YOUR OBJECTIVE →
The lines from the one holding "Click Forgot your password? link" to the end of the records below, exactly as written, are the only thing to return.

══════════

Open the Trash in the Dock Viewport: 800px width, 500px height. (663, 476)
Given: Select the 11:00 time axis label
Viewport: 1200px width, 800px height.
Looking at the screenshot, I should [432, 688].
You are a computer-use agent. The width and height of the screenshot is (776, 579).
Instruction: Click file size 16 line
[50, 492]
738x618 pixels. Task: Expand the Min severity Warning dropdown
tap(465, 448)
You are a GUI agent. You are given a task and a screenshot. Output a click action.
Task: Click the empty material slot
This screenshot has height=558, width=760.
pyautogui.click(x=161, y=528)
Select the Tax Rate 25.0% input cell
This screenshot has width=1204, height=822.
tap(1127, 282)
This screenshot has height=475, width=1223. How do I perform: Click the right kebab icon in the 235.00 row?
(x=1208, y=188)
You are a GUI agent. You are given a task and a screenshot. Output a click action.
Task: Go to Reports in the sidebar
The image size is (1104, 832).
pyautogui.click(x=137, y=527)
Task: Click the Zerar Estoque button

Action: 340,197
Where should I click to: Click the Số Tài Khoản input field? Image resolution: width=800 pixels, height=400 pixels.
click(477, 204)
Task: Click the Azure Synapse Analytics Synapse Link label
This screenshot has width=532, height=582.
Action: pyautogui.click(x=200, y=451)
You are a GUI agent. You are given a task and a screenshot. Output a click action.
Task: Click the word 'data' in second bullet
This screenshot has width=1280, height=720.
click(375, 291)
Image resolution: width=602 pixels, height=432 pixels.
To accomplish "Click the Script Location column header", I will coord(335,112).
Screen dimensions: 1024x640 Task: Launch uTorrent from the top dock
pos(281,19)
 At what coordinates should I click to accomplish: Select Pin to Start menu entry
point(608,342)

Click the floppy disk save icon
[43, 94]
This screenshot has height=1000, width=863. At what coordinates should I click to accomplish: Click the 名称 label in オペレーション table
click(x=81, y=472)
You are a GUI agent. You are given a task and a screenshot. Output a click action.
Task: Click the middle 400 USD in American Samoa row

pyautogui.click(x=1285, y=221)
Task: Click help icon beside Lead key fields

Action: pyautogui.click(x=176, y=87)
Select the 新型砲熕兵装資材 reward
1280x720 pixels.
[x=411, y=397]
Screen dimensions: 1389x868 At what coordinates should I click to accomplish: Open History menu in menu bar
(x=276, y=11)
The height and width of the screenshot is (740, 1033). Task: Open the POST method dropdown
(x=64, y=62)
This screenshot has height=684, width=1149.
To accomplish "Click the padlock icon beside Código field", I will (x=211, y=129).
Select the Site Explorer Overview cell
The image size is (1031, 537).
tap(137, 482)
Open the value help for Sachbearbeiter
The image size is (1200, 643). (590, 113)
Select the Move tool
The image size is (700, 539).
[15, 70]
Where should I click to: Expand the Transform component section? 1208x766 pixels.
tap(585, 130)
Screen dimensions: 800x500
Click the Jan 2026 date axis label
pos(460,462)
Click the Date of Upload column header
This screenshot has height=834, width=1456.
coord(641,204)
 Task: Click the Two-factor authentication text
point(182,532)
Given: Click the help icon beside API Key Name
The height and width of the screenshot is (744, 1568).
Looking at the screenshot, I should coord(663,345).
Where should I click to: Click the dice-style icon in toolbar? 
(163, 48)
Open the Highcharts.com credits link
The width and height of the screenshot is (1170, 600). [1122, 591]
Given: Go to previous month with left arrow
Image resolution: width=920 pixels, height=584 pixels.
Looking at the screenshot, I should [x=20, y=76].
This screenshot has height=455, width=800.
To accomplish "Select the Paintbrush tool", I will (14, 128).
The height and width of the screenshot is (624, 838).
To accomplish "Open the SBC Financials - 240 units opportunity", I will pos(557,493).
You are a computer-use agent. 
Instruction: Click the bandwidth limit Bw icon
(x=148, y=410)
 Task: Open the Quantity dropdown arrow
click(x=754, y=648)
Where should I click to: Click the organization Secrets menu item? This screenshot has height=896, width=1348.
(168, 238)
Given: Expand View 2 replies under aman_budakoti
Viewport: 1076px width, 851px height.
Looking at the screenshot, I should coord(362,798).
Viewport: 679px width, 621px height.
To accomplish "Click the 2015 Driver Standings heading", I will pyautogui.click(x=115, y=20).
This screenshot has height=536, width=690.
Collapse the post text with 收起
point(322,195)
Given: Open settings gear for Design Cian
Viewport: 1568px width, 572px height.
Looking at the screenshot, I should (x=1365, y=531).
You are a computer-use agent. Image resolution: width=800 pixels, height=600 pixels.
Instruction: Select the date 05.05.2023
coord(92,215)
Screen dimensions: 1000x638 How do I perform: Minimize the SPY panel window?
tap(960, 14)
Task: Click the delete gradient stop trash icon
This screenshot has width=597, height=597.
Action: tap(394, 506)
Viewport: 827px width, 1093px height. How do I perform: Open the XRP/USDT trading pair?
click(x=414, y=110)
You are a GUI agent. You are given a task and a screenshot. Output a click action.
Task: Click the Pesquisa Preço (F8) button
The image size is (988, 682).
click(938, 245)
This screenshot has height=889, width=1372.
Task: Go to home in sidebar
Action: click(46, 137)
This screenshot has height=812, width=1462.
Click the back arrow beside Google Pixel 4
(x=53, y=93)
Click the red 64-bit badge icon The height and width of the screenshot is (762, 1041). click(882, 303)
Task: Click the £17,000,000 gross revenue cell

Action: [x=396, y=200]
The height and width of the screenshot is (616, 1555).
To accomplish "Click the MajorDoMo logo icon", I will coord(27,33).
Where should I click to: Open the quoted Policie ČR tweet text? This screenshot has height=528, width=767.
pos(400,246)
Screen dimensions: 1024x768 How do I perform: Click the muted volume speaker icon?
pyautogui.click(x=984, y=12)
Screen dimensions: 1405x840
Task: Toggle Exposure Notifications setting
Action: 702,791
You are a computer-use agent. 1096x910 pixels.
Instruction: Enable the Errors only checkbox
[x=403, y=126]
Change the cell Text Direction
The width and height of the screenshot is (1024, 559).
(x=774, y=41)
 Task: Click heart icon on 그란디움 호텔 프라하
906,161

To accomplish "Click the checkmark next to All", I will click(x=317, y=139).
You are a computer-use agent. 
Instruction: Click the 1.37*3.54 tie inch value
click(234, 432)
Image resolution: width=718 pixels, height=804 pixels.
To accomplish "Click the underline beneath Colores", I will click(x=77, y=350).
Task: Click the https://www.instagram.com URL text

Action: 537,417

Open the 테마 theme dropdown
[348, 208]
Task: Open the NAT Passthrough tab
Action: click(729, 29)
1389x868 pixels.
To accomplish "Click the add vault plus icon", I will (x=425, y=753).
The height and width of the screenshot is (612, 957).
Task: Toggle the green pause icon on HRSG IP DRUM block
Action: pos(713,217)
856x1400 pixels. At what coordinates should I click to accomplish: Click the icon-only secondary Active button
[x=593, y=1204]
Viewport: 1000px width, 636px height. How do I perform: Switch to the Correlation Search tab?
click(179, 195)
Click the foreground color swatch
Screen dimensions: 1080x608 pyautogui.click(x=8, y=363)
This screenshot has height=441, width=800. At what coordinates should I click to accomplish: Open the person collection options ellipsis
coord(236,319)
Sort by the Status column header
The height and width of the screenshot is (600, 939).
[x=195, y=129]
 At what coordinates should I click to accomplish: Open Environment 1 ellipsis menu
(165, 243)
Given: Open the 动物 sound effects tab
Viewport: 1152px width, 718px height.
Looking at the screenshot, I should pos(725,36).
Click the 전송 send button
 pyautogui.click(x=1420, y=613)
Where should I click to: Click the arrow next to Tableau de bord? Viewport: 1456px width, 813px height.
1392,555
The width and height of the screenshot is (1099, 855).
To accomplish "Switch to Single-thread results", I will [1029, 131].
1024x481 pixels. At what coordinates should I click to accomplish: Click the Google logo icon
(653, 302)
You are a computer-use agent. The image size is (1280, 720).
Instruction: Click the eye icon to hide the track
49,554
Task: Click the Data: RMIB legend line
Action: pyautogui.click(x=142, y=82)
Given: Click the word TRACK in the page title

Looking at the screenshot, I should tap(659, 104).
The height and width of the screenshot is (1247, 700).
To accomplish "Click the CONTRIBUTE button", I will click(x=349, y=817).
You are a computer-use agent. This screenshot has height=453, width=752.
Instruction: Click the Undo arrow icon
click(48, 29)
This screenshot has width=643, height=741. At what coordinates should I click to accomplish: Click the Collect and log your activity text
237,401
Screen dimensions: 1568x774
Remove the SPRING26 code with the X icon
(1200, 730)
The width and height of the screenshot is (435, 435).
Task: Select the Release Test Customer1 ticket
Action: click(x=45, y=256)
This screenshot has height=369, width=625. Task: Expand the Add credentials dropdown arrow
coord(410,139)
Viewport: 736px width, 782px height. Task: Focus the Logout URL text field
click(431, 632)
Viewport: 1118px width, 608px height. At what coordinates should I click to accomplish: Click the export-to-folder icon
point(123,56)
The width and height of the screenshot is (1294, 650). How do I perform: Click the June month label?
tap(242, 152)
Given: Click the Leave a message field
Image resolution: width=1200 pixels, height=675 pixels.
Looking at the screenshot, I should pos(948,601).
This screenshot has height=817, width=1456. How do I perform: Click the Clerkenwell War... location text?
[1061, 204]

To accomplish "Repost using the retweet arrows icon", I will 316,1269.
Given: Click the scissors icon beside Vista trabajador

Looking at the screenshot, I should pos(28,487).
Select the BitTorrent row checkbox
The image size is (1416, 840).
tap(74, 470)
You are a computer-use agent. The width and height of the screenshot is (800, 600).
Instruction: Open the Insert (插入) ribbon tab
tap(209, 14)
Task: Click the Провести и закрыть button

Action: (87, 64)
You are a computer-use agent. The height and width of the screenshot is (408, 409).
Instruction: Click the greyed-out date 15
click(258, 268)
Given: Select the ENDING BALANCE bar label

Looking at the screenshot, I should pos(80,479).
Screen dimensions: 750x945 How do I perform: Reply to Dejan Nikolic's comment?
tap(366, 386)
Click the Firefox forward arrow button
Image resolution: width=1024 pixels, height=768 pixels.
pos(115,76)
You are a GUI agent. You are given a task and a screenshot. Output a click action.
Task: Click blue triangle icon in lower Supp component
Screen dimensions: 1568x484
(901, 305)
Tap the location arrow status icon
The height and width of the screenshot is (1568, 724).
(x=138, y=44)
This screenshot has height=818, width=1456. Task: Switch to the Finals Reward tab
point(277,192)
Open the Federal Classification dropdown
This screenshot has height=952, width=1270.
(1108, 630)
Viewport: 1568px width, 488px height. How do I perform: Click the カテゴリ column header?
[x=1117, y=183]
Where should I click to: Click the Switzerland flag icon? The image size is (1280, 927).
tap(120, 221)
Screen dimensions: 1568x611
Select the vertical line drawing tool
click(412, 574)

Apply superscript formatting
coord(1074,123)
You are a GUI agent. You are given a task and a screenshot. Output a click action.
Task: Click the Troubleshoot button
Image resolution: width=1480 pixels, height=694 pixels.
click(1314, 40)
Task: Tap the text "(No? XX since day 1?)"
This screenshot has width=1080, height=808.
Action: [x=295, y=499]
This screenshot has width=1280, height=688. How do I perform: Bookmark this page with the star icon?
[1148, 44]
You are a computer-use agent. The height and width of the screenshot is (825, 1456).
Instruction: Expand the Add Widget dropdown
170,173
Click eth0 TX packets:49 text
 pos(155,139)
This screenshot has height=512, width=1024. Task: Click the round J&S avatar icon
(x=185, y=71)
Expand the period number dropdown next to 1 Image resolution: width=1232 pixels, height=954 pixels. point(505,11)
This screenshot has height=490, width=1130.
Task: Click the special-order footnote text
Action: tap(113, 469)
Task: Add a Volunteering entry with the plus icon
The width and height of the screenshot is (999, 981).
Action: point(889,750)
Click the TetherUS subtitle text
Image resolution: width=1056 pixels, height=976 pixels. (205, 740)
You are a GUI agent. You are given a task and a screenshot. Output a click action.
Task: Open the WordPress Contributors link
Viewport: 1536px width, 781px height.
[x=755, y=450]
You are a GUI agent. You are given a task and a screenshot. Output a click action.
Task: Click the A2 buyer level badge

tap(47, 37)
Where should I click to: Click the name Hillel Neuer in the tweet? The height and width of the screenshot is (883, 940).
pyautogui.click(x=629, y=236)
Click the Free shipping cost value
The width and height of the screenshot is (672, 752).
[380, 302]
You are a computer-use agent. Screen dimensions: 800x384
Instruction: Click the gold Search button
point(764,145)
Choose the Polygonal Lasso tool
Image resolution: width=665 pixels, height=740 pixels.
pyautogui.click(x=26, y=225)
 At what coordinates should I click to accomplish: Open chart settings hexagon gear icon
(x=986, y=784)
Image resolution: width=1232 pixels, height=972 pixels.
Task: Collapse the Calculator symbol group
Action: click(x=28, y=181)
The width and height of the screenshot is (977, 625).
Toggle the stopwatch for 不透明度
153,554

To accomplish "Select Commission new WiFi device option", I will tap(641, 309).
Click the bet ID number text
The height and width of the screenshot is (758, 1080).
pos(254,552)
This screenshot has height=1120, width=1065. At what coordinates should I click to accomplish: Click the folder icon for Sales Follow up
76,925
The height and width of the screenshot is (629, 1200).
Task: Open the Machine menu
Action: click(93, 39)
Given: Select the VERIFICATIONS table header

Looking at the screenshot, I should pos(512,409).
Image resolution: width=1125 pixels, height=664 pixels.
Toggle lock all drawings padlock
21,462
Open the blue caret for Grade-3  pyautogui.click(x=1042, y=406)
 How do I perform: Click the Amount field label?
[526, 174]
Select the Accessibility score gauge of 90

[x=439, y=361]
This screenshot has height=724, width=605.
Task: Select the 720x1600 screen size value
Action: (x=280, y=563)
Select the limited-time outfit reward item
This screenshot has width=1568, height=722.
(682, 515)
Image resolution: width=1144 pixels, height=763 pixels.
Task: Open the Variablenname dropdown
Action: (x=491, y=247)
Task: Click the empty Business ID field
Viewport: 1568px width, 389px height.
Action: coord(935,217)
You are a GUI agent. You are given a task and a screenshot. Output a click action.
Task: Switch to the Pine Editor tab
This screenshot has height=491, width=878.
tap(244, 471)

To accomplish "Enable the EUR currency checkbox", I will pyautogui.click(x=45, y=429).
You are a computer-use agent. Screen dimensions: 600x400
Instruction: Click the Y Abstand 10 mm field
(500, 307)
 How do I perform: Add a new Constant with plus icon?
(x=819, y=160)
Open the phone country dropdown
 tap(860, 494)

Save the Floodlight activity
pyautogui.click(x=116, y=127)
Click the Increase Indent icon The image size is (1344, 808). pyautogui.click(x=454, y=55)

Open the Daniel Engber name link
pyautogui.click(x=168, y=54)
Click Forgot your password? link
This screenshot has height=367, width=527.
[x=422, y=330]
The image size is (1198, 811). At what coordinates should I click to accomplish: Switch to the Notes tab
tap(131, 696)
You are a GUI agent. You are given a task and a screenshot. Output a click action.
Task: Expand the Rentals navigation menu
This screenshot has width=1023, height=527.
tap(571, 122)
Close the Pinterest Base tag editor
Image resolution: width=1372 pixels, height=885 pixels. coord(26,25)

══════════

SOLUTION TO THIS PROBLEM →
Click Forgot your password? link
This screenshot has height=367, width=527.
[x=422, y=330]
The image size is (1198, 811). At what coordinates should I click to accomplish: Switch to the Notes tab
tap(131, 696)
You are a GUI agent. You are given a task and a screenshot. Output a click action.
Task: Expand the Rentals navigation menu
This screenshot has width=1023, height=527.
tap(571, 122)
Close the Pinterest Base tag editor
Image resolution: width=1372 pixels, height=885 pixels. coord(26,25)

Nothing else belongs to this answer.